The department acknowledged that are instances of applications being approved without the audit, but said that has not deprived the state of $88 million.

The department said it recognized this as an issue before the audit when it explored the possibility of moving oversight of the continuing care providers to the Kansas Department for Aging and Disability Services.

There is now a bill pending in the Legislature that would that move oversight to KDADS while writing a new definition for continuing care. The bill is now in a conference committee.

Republican state Rep. Brenda Landwehr, chair of the House health committee, has advocated for the bill.

She raised the possibility that the state could be losing bed tax money because of a facility masquerading as a continuing care provider.

Landwehr said it made more sense for KDADS to assume oversight of registering and renewing continuing care provider certificates.

She said the the bill would give KDADS a better ability to sniff out bad actors that might  improperly gain access to lower bed taxes.

In an interview, Landwehr said that while she believes the state has lost bed taxes, she said the Insurance Department wasn’t to blame.

“The way the law was written to have the Insurance Department oversee this program did not give them authority to do anything or act on anything,” Landwehr said.

“Did the state lose money? Yes they did,” she said. “It’s not dereliction upon the Insurance Department. It’s on the law that was done.

“It’s why we’re moving it so we can put it over at KDADS where it belongs and give it some teeth so they can enforce any of these bad actors claiming to be one thing when they’re not,” Landwehr said.

The registration for certificates dates back to 1989, and the agency said that the industry has indicated that previous administrations didn’t enforced the annual audit requirement.

The department said that under the direction of current Commissioner Vicki Schmidt, it has  more closely scrutinized applications and have required audited financials to be provided as a condition of new and renewal applications.

The department said has it issued administrative action against entities that have failed or refused to provide audited financials.

In June 2023, the Insurance Department sent a memo to Landwehr and Laura Howard, secretary for KDADS, voicing support for the move.
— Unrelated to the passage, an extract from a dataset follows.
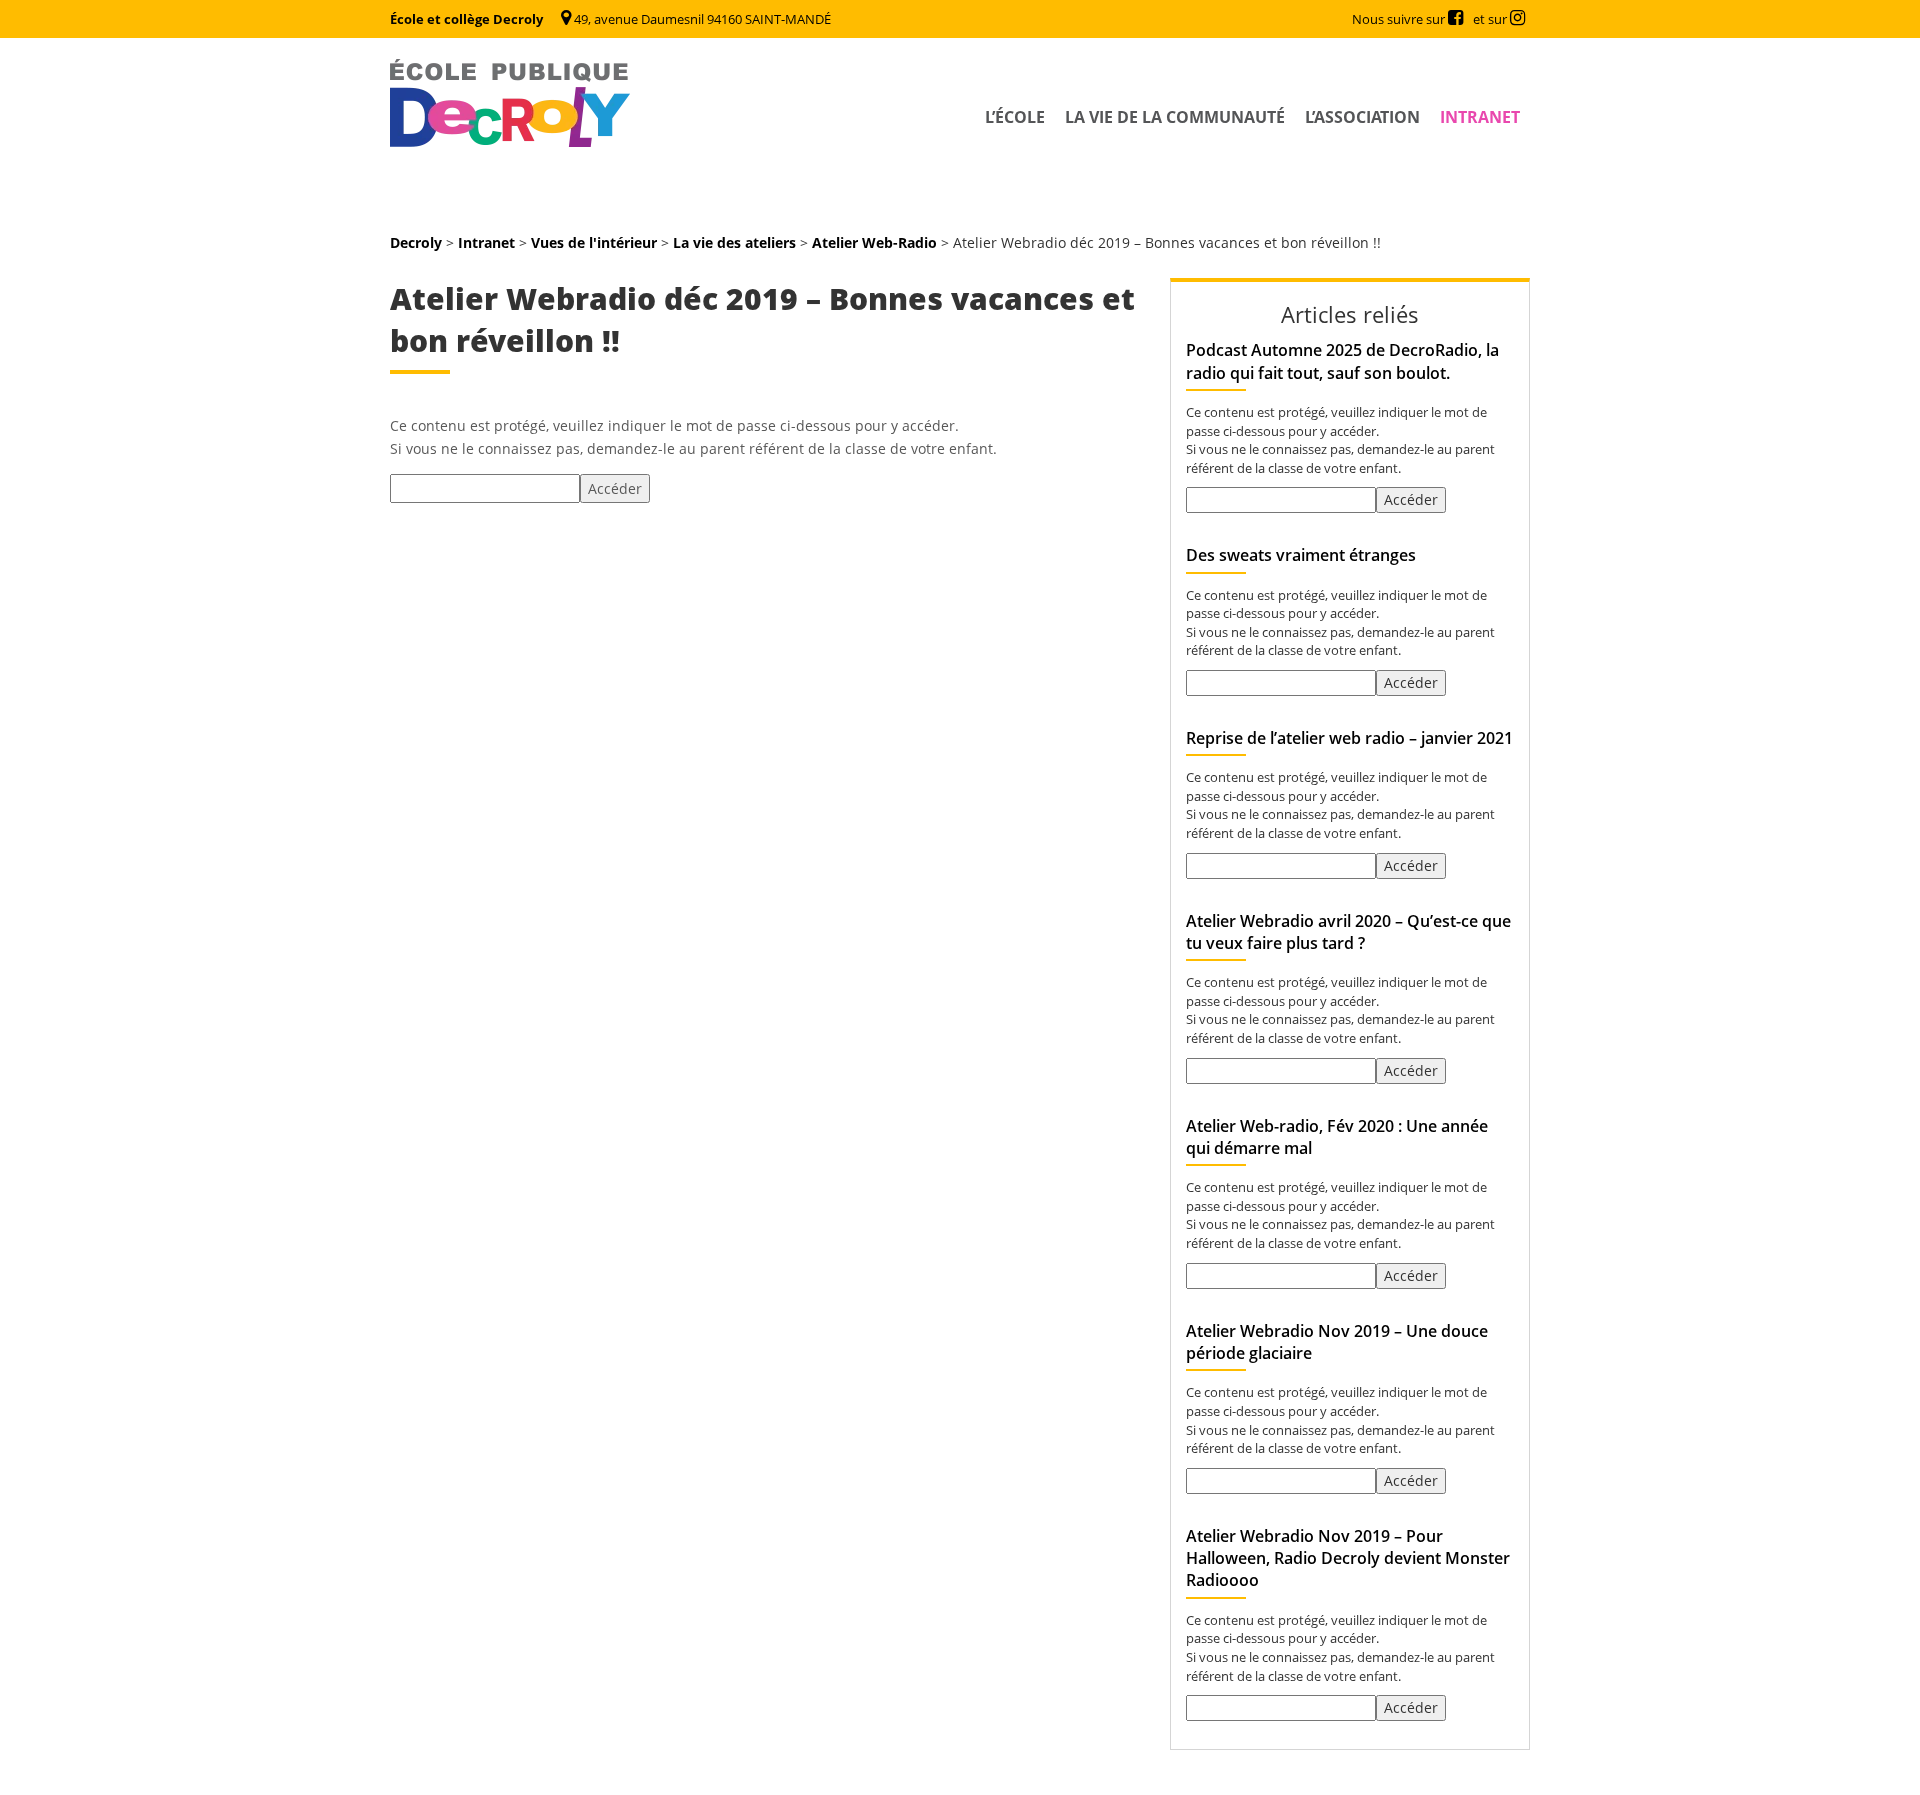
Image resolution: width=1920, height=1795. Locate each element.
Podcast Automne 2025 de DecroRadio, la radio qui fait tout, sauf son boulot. (1342, 361)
In the memo, the agency suggested moving the registration of continuing care providers over to KDADS.

“The department is not involved with the quality of care assessments performed through KDADS nor with the federal aspect of Medicare or Medicaid,” the memo said.

“Because of a lack of substantial nexus to insurance, the Insurance Department supports exploring moving the registration requirement to an agency that more closely regulates these providers,” the memo said.

“This would reduce the number of agencies a provider must interact with and would create efficiencies,” the memo said.